Folgt man also dieser Theorie bis hier her, müssen die niedrigeren
Bedürfnisse weitgehend abgedeckt sein, um der Selbstverwirklichung
näher zu kommen. Und das macht Sinn: Wenn du hungrig bist, machst
du dich auf die Suche nach Nahrung; wenn du nicht in Sicherheit bist,
musst du ständig auf der Hut sein; wenn du isoliert und ungeliebt
bist, müssen diese Bedürfnisse zunächst gestillt werden;
wenn du ein niedriges Selbstwertgefühl hast, verhältst du
dich defensiv oder kompensierst. Wird deinen niedrigeren
Bedürfnissen nicht entsprochen, kannst du dich auch nicht darauf
konzentrieren, deine Potenziale auszuschöpfen.
So ist es nicht verwunderlich, dass nur ein geringer Prozentsatz der
Weltbevölkerung sich wirklich und vorrangig damit
beschäftigt, sich selbst zu verwirklichen – die Welt ist nun mal
schwierig. Maslow schätzte den Anteil einmal auf ungefähr
zwei Prozent!
Jetzt taucht natürlich die Frage auf, was Maslow genau mit
Selbstverwirklichung meint. Um eine Antwort darauf zu finden, sollten
wir uns die Leute ansehen, die er in diese Gruppe gefasst hat.
Glücklicherweise hat er das alles für uns dargelegt.
Zunächst suchte er eine Gruppe von Leuten heraus, einige
historische Personen und einige seiner Bekannten, von denen er
eindeutig meinte, dass sie die Standards der Selbstverwirklichung
erfüllten. Zu diesem erlesenen Kreis zählten zum Beispiel
Abraham Lincoln, Thomas Jefferson, Mahatma Gandhi, Albert Einstein,
Eleanor Roosevelt, William James, Benedict Spinoza und andere. Dann sah
er sich ihre Biographien und Schriften genauer an, bei den Leuten, die
er selbst kannte, bezog er ihr Verhalten und ihre Worte mit ein. Auf
der Grundlage dieser Quellen entwickelte er eine Liste von
Qualitäten, die für diese Menschen charakteristisch zu sein
schienen, nicht aber für die Masse der Bevölkerung.
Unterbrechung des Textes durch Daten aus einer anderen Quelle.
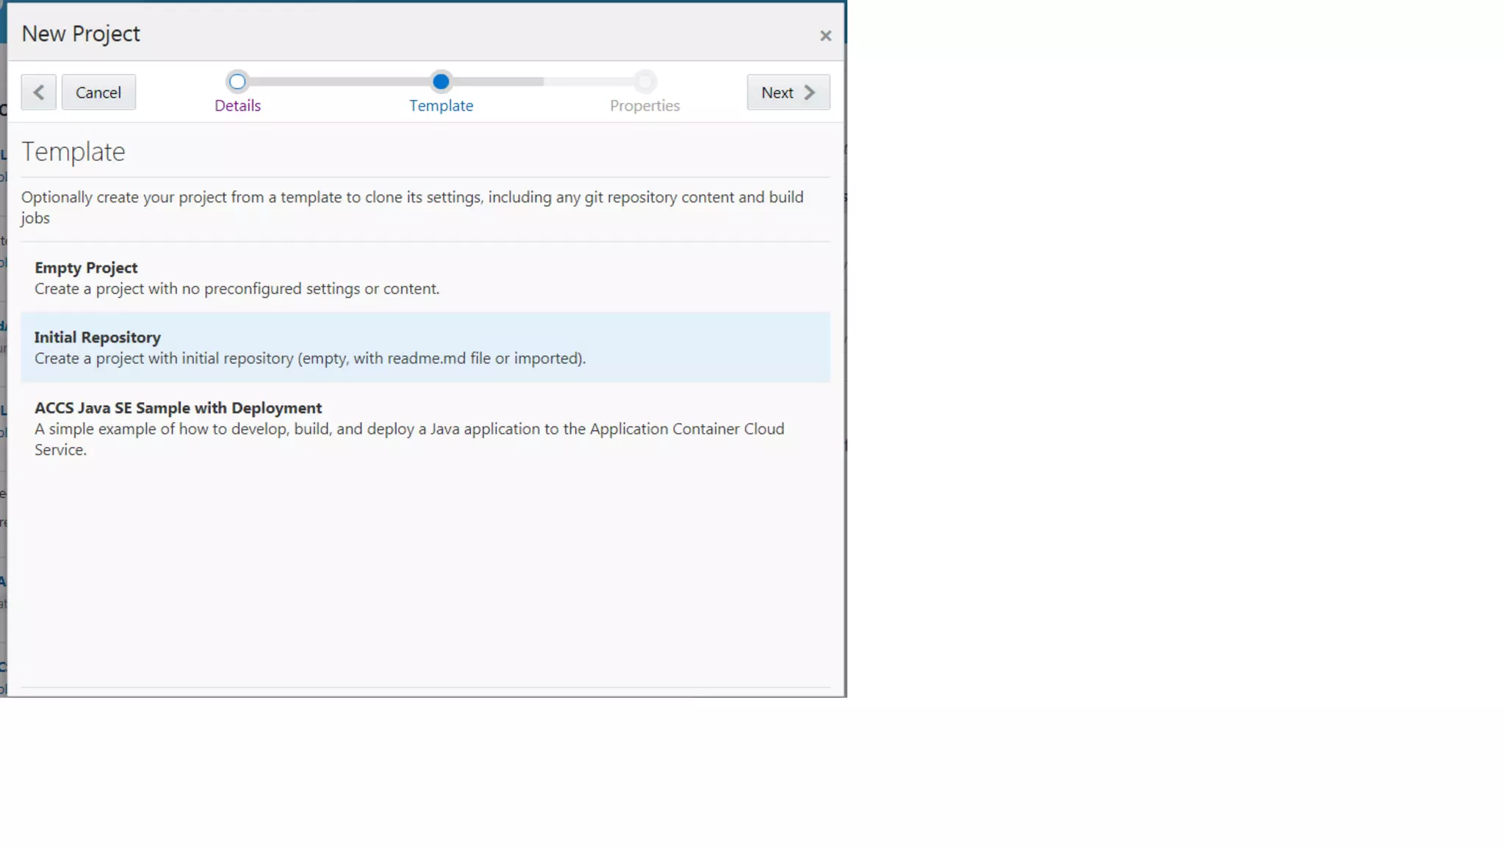This screenshot has height=847, width=1505.
Task: Click the New Project dialog title
Action: click(x=81, y=34)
Diese Menschen waren realitätszentriert (reality-centered), das
bedeutet, dass sie Schwindel und Unaufrichtigkeiten von Realem und
Authentischem unterscheiden konnten. Sie waren problemzentriert, gingen
also mit den Schwierigkeiten des Lebens wie mit Problemen um, die eine
Lösung verlangen, statt als persönlichen Kummer, über
den man schimpfen kann oder vor dem man kapituliert. Und zudem hatten
sie eine andere Wahrnehmung von Mittel und Zweck. Sie waren der
Auffassung, dass der Zweck nicht notwendigerweise die Mittel heiligt,
dass Mittel selbst Ziele sein konnten und dass die Mittel – der Weg --
oftmals bedeutsamer waren, als die Ziele.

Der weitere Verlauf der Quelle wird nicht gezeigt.